> What to do:
From the material below, extract each line that contains the string "should", treating uppercase and lowercase letters as distinct.

> Provided material:
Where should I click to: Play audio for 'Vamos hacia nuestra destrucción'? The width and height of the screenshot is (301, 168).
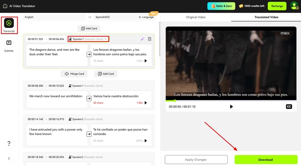(x=146, y=103)
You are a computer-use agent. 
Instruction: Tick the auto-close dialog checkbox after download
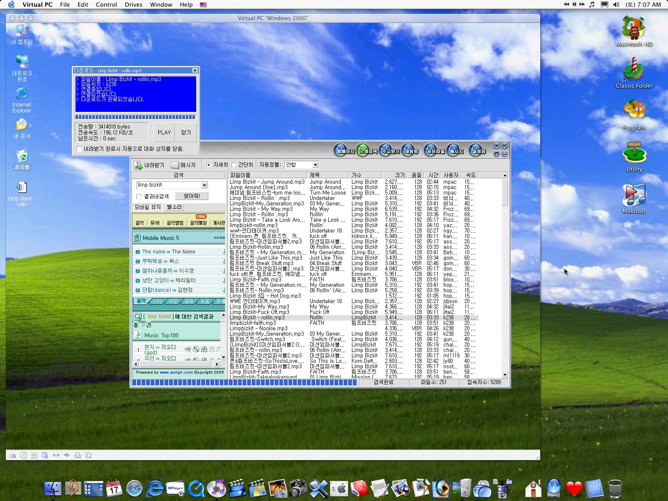point(79,149)
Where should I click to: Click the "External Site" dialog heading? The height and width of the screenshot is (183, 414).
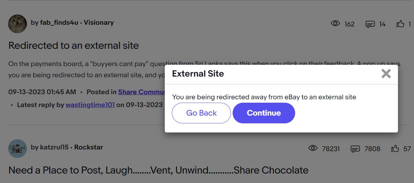tap(198, 74)
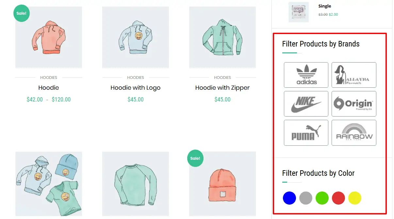Open the Single product link in sidebar
This screenshot has height=219, width=394.
[325, 6]
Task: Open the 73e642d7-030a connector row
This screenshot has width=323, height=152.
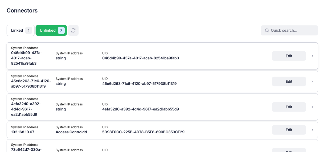Action: pyautogui.click(x=162, y=146)
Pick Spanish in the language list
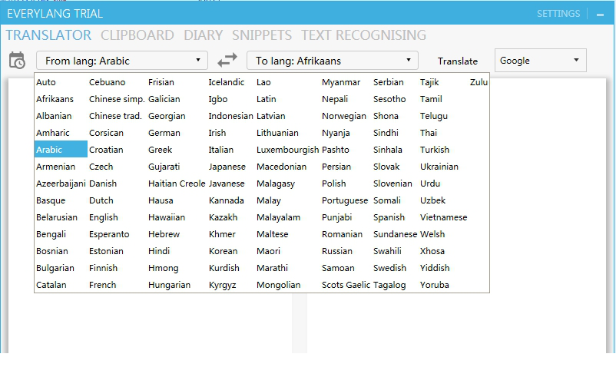Image resolution: width=616 pixels, height=367 pixels. 389,217
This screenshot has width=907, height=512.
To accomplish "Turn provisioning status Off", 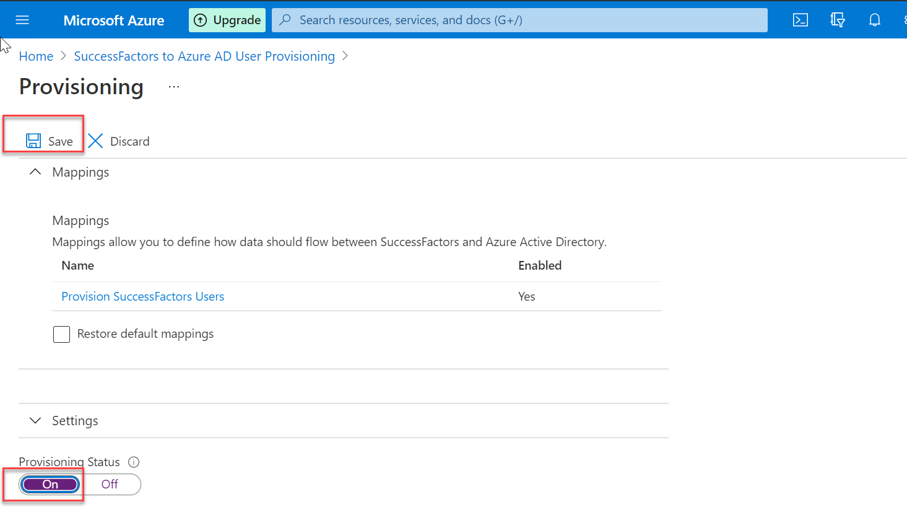I will 110,484.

> Result of the task:
Where should I click to: Play audio for 'Vamos hacia nuestra destrucción'? The width and height of the screenshot is (301, 168).
Where should I click to: Click the "External Site" dialog heading? The height and width of the screenshot is (183, 414).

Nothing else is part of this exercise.